◆ Brief ◆
When a line of the listing below has the string "will" in it, copy that line.

◆ Available data ◆
*****

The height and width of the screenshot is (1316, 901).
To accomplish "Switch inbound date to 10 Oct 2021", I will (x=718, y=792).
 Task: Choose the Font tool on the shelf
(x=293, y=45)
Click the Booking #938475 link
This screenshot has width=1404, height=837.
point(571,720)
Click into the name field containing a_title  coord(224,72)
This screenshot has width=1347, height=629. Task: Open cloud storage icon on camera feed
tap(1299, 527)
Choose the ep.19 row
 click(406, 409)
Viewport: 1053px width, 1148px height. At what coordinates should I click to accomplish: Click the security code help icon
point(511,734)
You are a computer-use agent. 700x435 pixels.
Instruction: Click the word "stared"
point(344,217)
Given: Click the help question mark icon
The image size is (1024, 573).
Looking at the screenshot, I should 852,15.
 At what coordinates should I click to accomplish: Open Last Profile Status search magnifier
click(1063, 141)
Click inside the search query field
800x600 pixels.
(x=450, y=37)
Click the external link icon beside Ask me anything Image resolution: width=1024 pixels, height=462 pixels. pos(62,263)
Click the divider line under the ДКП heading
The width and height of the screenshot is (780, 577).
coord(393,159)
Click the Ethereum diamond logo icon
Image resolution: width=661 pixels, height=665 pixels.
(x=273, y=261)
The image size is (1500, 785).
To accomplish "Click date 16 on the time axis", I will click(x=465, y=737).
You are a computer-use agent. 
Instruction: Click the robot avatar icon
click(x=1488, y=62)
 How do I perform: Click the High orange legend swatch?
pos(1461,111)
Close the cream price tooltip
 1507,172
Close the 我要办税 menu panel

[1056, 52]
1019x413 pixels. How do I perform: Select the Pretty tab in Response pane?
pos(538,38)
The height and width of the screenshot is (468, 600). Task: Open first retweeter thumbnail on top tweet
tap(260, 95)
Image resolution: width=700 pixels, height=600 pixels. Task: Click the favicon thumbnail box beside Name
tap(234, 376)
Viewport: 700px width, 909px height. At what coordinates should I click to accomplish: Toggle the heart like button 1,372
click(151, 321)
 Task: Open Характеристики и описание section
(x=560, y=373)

*****

◆ Expected answer ◆
To accomplish "Switch inbound date to 10 Oct 2021", I will (x=718, y=792).
To accomplish "Click date 16 on the time axis", I will click(x=465, y=737).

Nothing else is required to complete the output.